**Task brief:**
All of the records must be repeated exactly.

[Start of section]

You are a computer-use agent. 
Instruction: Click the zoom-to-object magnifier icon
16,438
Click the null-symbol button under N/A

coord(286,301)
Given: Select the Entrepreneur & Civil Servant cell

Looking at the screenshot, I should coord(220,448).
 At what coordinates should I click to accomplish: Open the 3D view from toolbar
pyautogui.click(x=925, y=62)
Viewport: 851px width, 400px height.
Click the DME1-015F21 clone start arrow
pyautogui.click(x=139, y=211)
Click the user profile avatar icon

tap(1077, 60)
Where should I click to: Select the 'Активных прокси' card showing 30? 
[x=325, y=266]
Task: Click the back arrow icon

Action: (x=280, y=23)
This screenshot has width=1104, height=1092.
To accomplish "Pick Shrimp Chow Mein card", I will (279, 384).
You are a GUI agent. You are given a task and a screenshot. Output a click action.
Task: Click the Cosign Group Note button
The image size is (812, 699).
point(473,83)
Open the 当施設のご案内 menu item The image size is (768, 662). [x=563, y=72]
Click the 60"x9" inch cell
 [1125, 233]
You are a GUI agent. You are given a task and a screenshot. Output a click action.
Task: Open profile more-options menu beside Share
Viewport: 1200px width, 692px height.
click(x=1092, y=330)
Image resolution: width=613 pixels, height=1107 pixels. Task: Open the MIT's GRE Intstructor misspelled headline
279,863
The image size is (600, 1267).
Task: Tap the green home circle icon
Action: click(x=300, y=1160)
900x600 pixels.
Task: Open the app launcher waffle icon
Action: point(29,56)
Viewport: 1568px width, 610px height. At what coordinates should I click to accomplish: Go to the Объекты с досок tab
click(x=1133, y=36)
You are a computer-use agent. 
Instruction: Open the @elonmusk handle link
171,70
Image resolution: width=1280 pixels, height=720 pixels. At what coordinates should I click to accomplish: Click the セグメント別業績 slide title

[End of section]

**Finished task:**
You are a computer-use agent. 
Instruction: Click the zoom-to-object magnifier icon
16,438
Click the null-symbol button under N/A

coord(286,301)
Given: Select the Entrepreneur & Civil Servant cell

Looking at the screenshot, I should coord(220,448).
 At what coordinates should I click to accomplish: Open the 3D view from toolbar
pyautogui.click(x=925, y=62)
Viewport: 851px width, 400px height.
Click the DME1-015F21 clone start arrow
pyautogui.click(x=139, y=211)
Click the user profile avatar icon

tap(1077, 60)
Where should I click to: Select the 'Активных прокси' card showing 30? 
[x=325, y=266]
Task: Click the back arrow icon

Action: (x=280, y=23)
This screenshot has width=1104, height=1092.
To accomplish "Pick Shrimp Chow Mein card", I will (279, 384).
You are a GUI agent. You are given a task and a screenshot. Output a click action.
Task: Click the Cosign Group Note button
The image size is (812, 699).
point(473,83)
Open the 当施設のご案内 menu item The image size is (768, 662). [x=563, y=72]
Click the 60"x9" inch cell
 [1125, 233]
You are a GUI agent. You are given a task and a screenshot. Output a click action.
Task: Open profile more-options menu beside Share
Viewport: 1200px width, 692px height.
click(x=1092, y=330)
Image resolution: width=613 pixels, height=1107 pixels. Task: Open the MIT's GRE Intstructor misspelled headline
279,863
The image size is (600, 1267).
Task: Tap the green home circle icon
Action: click(x=300, y=1160)
900x600 pixels.
Task: Open the app launcher waffle icon
Action: point(29,56)
Viewport: 1568px width, 610px height. At what coordinates should I click to accomplish: Go to the Объекты с досок tab
click(x=1133, y=36)
You are a computer-use agent. 
Instruction: Open the @elonmusk handle link
171,70
Image resolution: width=1280 pixels, height=720 pixels. At what coordinates should I click to accomplish: Click the セグメント別業績 slide title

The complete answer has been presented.